There now follows some alphabet soup...
ESC therapy uses (or rather, will use, only done in the lab so far) SCNT - Somatic Cellular Nuclear Transfer to create new brain or heart or muscle or whatever cells for people who don't have enough.
The technique is to take a cell from a blastocyst, that's the earliest, youngest form of embryo, just a ball of undifferentiated cells, and squeeze out the bit with the DNA, the nucleus, and replace it with a nucleus taken from the patient, for example from a skin cell, of which the patient has lots and can easily spare a few.
The blastocyst cell is then replicated by clonal expansion, ie it is persuaded to mulitply into lots of cells, which can then be inserted into just about any organ in the patient where they convert into the right kind of cell for the organ.

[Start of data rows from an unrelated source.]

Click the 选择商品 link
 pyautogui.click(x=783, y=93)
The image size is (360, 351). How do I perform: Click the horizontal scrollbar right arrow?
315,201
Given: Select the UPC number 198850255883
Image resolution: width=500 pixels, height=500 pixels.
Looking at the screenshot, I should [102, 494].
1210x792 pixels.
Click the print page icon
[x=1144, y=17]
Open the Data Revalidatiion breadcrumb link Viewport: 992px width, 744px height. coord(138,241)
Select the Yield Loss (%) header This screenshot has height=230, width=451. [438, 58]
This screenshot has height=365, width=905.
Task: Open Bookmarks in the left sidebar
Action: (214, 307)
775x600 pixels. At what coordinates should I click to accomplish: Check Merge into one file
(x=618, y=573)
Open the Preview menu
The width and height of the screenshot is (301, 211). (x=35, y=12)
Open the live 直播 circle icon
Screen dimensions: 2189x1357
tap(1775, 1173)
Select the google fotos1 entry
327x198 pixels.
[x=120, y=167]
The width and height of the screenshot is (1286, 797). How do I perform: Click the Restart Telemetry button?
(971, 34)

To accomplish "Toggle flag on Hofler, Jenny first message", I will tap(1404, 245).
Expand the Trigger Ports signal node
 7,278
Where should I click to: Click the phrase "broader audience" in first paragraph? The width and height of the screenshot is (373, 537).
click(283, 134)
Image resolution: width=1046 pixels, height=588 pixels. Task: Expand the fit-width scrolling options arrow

Who will benefit? Well, everyone loses brain cells though-out their lives - we could all use a few more when we get old. Suffers of Parkinson's disease have big holes in their brains where there used to be brain cells. They could do with a few more cells. Anyone who has suffered a "cardiac event" will have reduced cardiac function which could be addressed by inserting new heart cells.
So where do we get our blastocysts from? That's the problem. They have to come from embryos which never made it as far as becoming a baby. This doesn't involve abortions though; in the US alone there are tens of thousands of blastocysts sitting in freezers, a surplus from IVF production. In the normal course of events these blastocysts would degrade over time and eventually get thrown out. They have no chance of ever becoming a person.
A Christian might take the view that the blastocyst already has a soul. But here there's a problem. How many souls does it have? A blastocyst could be implanted in a woman and become a baby, or it could divide and become twins or triplets! The "soul" argument is fraught, and should not be allowed to stop ESC research.